Uncertainty flickered in the blue eyes, but the man nodded, squeezing his hand and letting him go. Julian watched him leave, so full of mixed emotions he had no chance of sorting them out in his current state. He relaxed and allowed the nurse to tend him, knowing better than to give in to the lethargy trying to overwhelm him. He had badly miscalculated the proper way to handle Garak in that situation, and he was aware that luck played a part in the fact that he wasn't now dead. Had his head hit the bulkhead at a different angle, he could have easily broken his neck. A few more seconds with that vise-like hand around his throat, and he wouldn't have been able to hold to consciousness and reach Elim through his frightening rage. Slightly more pressure, and he'd have a collapsed instead of a bruised trachea.
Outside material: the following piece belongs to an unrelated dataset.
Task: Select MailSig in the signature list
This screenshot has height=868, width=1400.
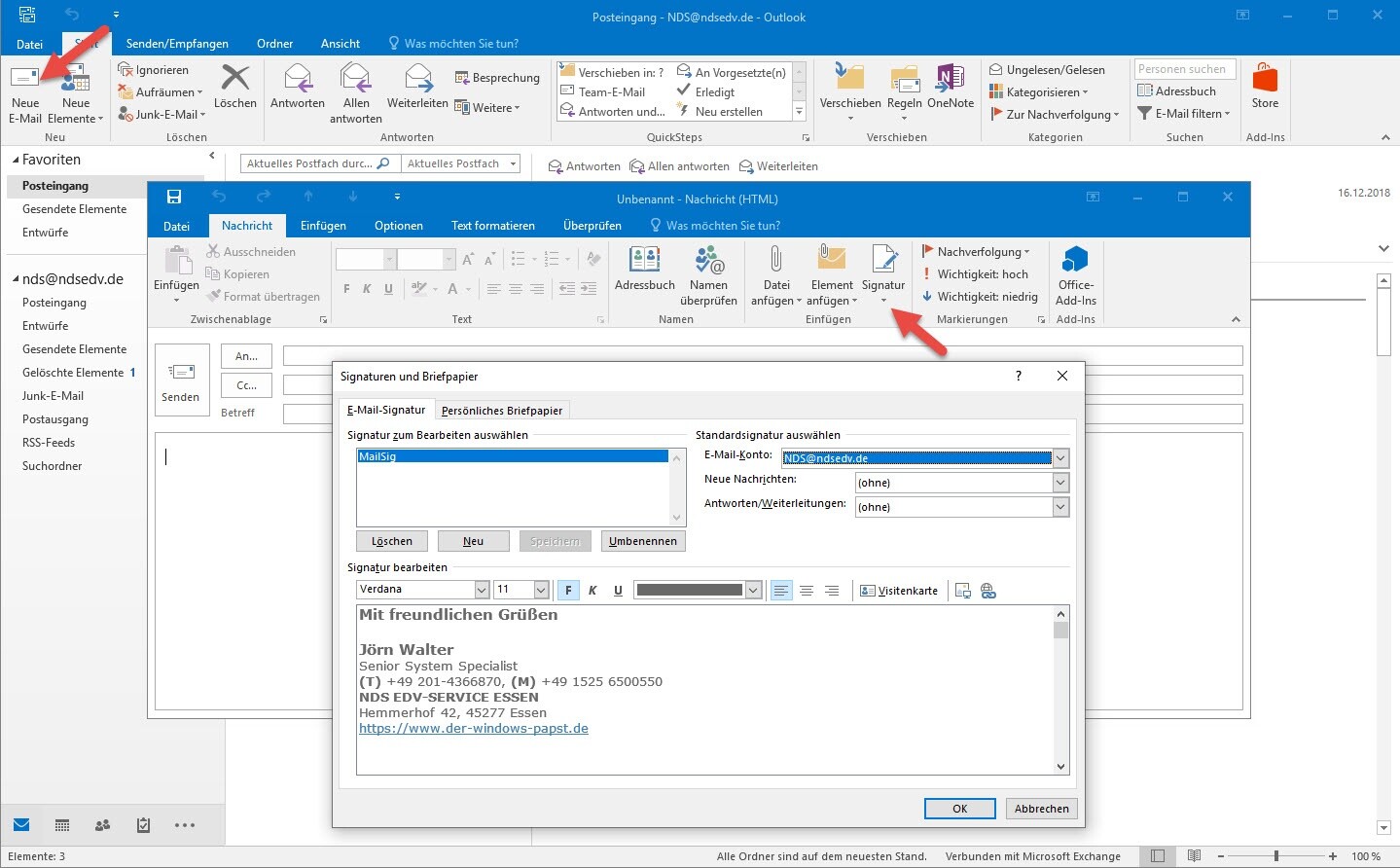Action: [513, 456]
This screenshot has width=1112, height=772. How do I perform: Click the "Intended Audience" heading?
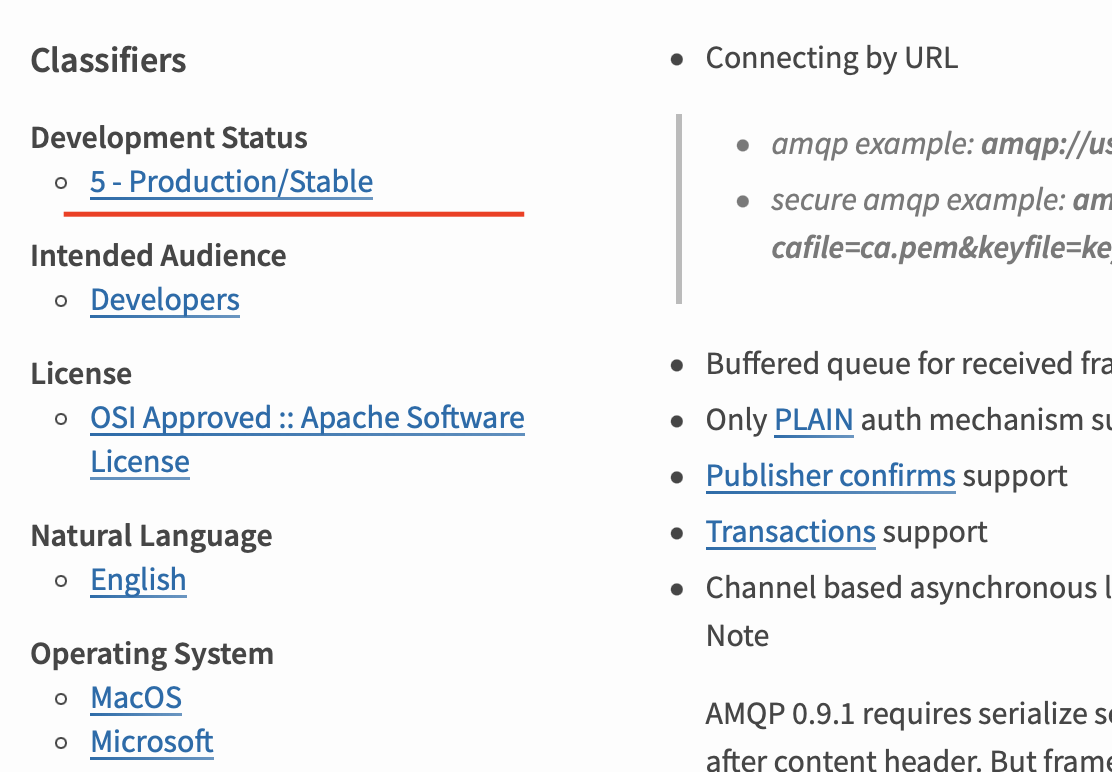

Garak had been right in several things he said. Julian didn't know that side of him, what he was capable of, or what he had done in his past. He had no clue how Cardassians typically handled grief. He should have known that telling him about the sleep episodes would trigger a bad reaction. Garak valued his privacy almost above all else. Why had he provoked him? Why was he now so quick to blame himself? He closed his eyes against the harsh infirmary lights and swallowed back tears. All he had wanted was to comfort him. Why was that so terrible?
The nurse checked on him periodically through the night, his dark eyes shooting contempt and accusation with each visit. He knew what the man thought, that he had allowed himself to be brutalized by the Cardassian and was refusing to report it out of fear or a sense of misplaced loyalty. He didn't expect him to understand when he, himself, hardly understood it.